Entries for locating text and elements:
⁂

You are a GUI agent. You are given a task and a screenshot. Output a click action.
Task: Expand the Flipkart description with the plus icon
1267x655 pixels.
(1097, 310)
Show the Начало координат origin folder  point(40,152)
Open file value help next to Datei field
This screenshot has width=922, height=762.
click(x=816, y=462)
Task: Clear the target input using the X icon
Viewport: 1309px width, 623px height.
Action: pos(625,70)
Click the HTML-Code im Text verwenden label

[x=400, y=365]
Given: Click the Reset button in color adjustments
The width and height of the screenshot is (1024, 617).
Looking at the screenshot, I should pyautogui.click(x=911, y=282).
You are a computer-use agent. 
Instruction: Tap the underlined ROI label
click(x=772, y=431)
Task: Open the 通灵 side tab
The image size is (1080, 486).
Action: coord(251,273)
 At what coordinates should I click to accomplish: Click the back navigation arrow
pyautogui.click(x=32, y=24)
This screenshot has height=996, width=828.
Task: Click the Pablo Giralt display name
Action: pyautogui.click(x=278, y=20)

⁂

Short task:
Can you reproduce every one of the rows above, keeping each line identical?

Result:
You are a GUI agent. You are given a task and a screenshot. Output a click action.
Task: Expand the Flipkart description with the plus icon
1267x655 pixels.
(1097, 310)
Show the Начало координат origin folder  point(40,152)
Open file value help next to Datei field
This screenshot has width=922, height=762.
click(x=816, y=462)
Task: Clear the target input using the X icon
Viewport: 1309px width, 623px height.
Action: pos(625,70)
Click the HTML-Code im Text verwenden label

[x=400, y=365]
Given: Click the Reset button in color adjustments
The width and height of the screenshot is (1024, 617).
Looking at the screenshot, I should pyautogui.click(x=911, y=282).
You are a computer-use agent. 
Instruction: Tap the underlined ROI label
click(x=772, y=431)
Task: Open the 通灵 side tab
The image size is (1080, 486).
Action: coord(251,273)
 At what coordinates should I click to accomplish: Click the back navigation arrow
pyautogui.click(x=32, y=24)
This screenshot has height=996, width=828.
Task: Click the Pablo Giralt display name
Action: pyautogui.click(x=278, y=20)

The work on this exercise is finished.